__TRY IT__. Using the entries below, copy exactly each line from the line with "The image size is (788, 426)." up to and including the line with "You are a computer-use", with every picture left out.

__DATA RECORDS__.
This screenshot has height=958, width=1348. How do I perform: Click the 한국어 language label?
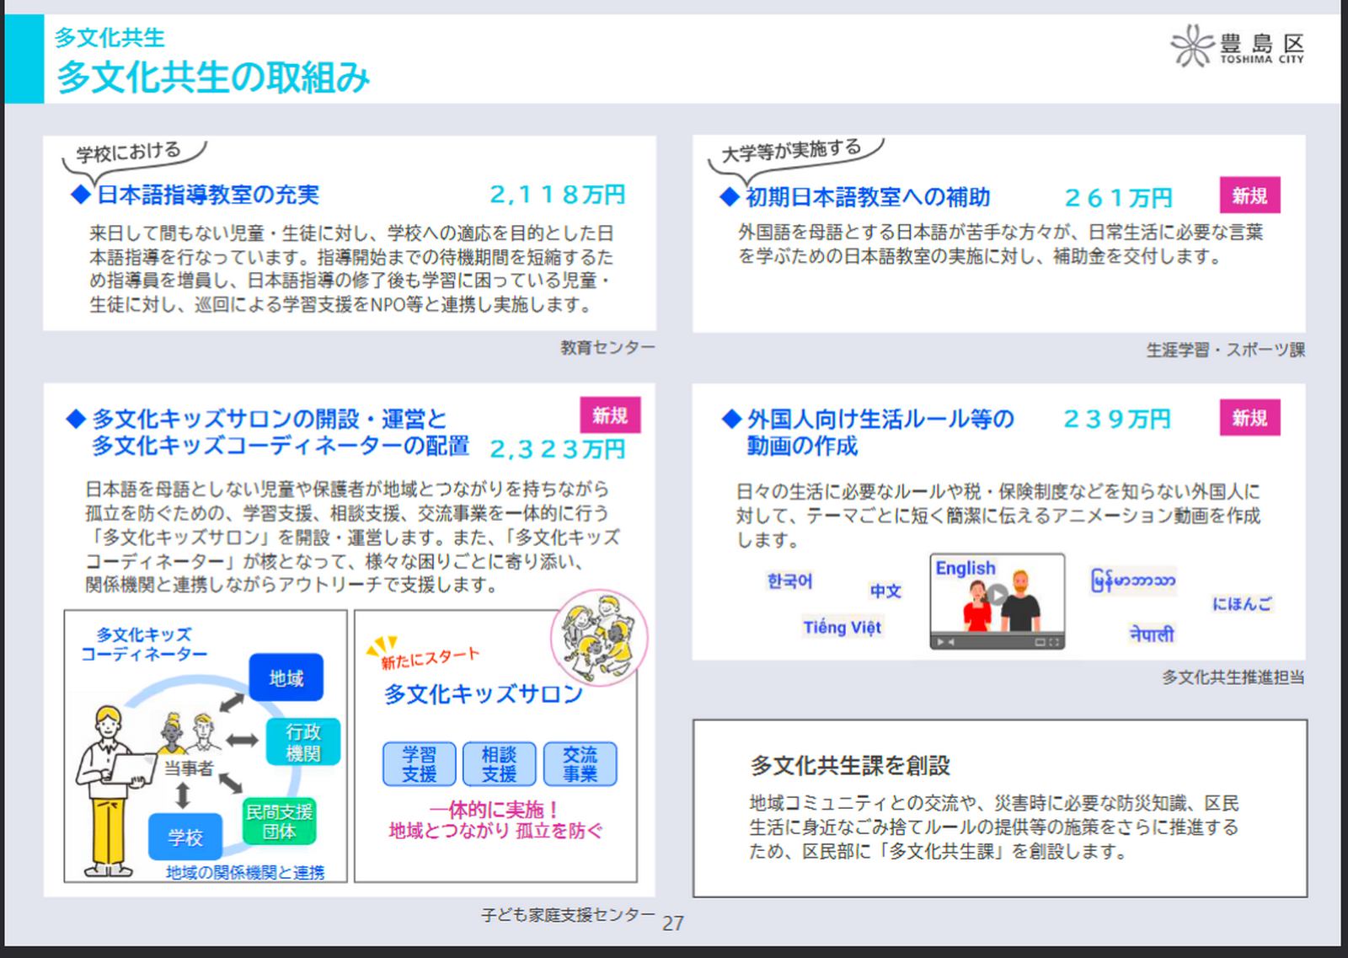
==
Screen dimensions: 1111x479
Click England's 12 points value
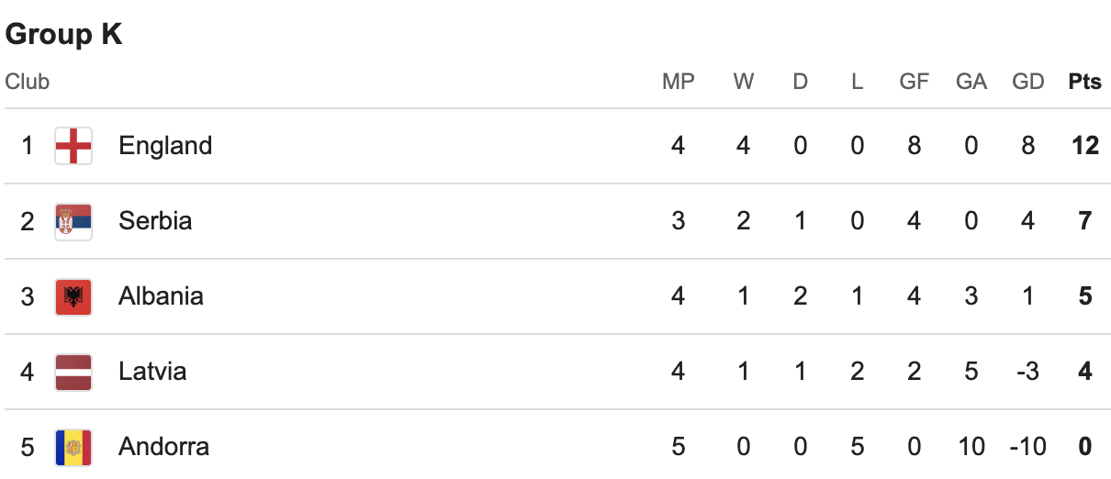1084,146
--
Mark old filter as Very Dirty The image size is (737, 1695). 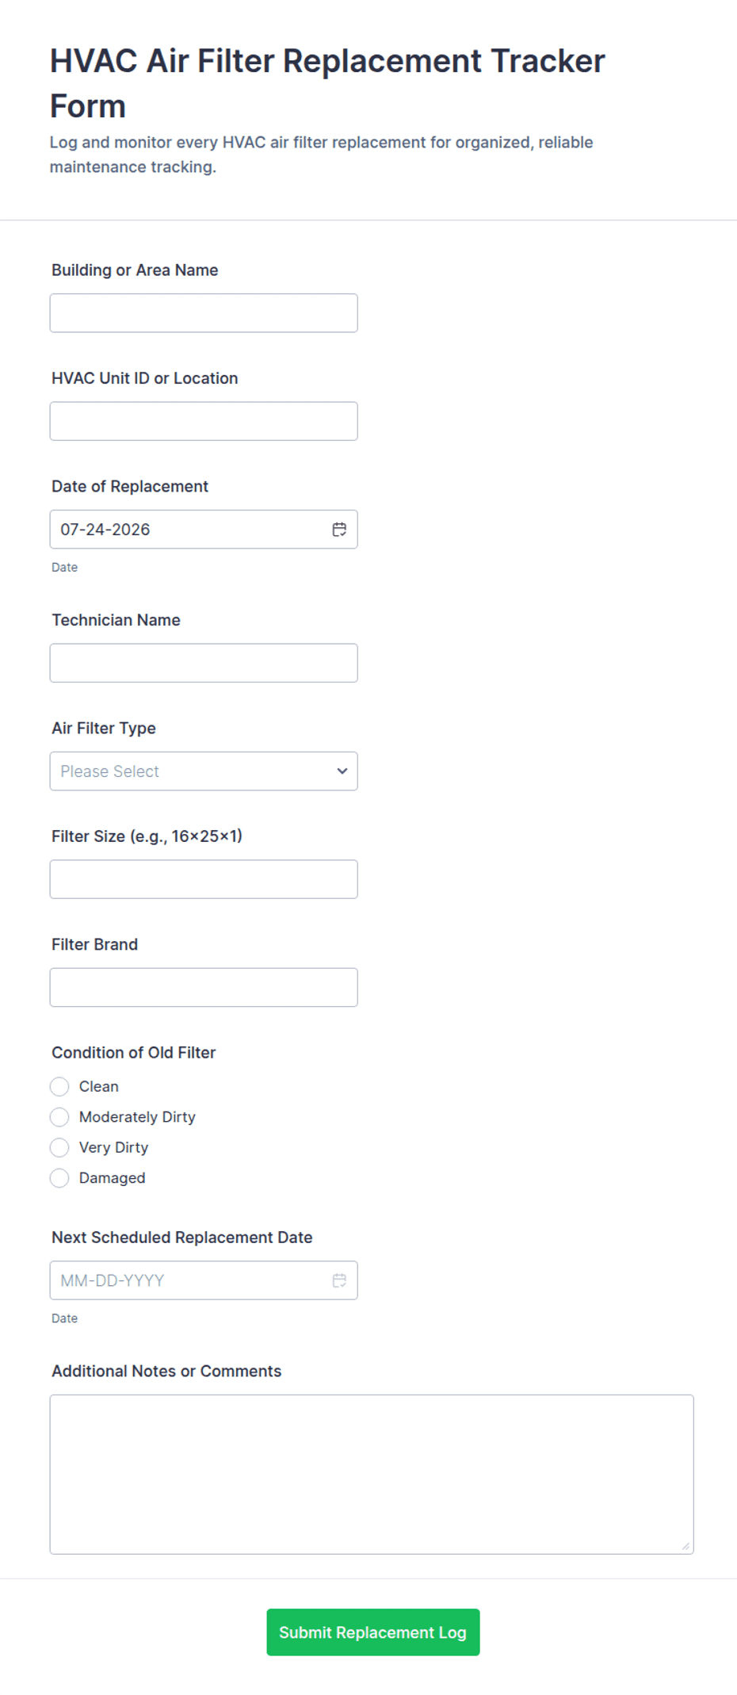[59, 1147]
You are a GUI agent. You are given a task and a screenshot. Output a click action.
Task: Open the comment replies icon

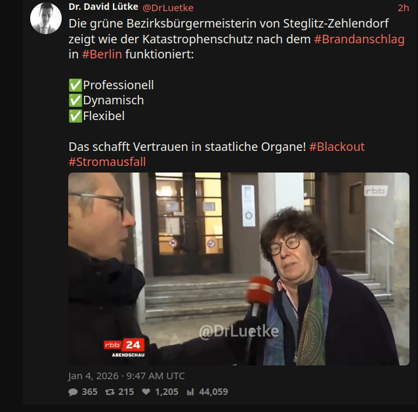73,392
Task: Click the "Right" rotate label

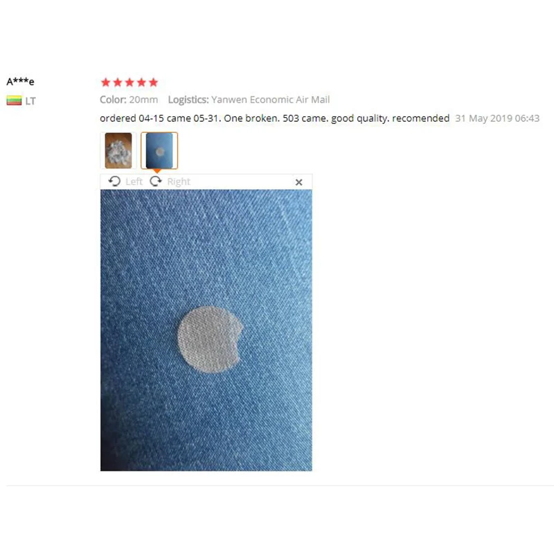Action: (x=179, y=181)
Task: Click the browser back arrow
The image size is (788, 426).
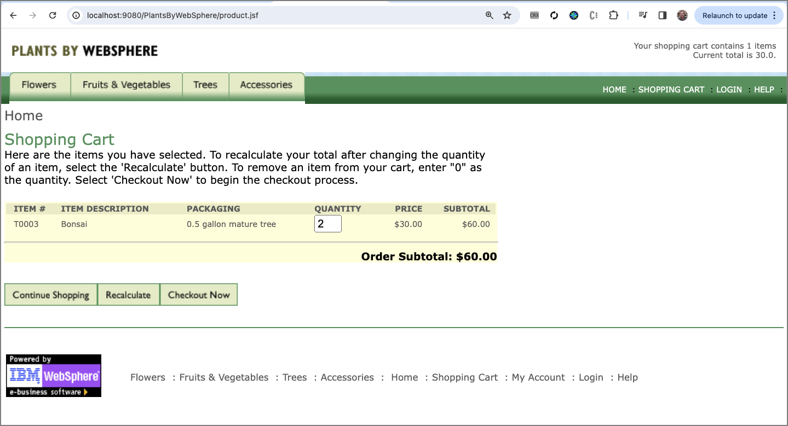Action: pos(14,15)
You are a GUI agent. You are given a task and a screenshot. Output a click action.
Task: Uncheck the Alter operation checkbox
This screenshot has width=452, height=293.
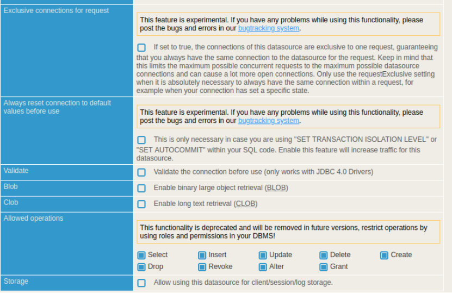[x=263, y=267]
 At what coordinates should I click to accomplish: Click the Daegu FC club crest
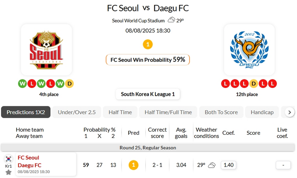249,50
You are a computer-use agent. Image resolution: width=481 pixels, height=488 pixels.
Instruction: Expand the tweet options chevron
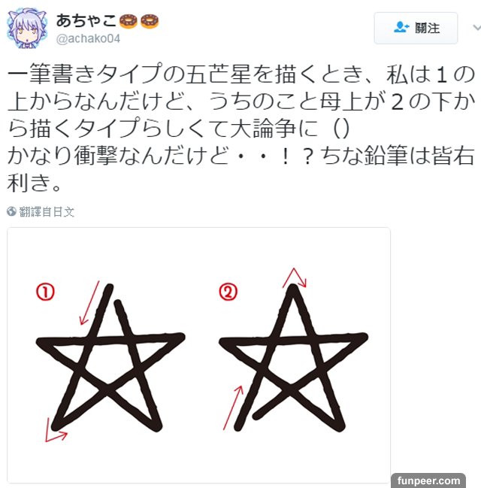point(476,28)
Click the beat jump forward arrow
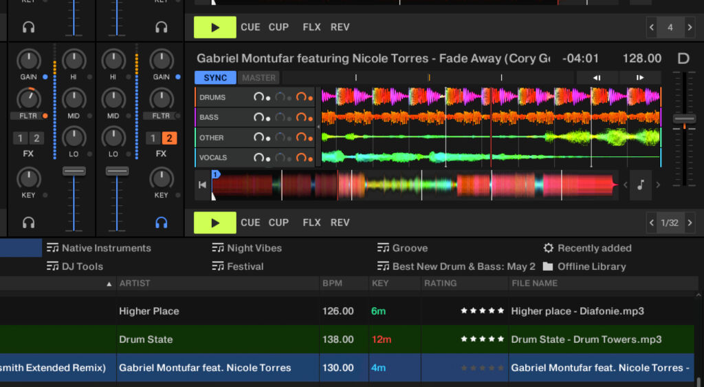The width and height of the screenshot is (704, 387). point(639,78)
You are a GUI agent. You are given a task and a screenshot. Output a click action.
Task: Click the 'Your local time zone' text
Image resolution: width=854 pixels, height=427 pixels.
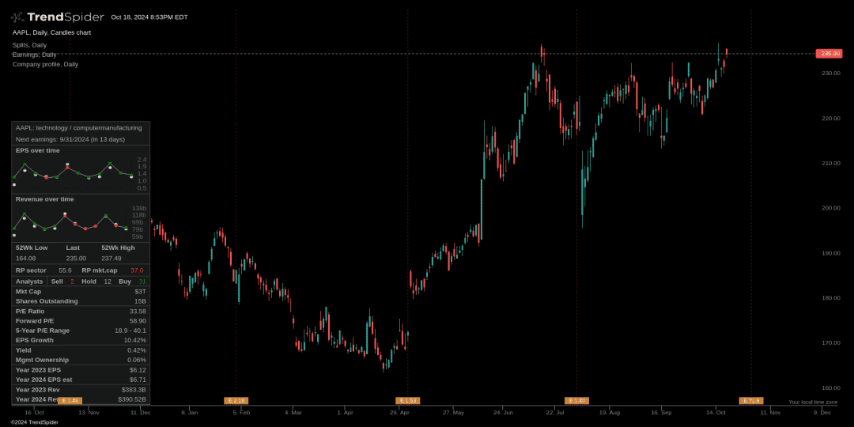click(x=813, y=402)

__TASK ANSWER__.
The image size is (788, 426).
Action: pos(14,15)
You are a GUI agent. You are given a task and a screenshot. Output a click action.
Task: Uncheck the Alter operation checkbox
This screenshot has width=452, height=293.
[x=263, y=267]
 At what coordinates should I click to accomplish: Click the Daegu FC club crest
249,50
You are a computer-use agent. Image resolution: width=481 pixels, height=488 pixels.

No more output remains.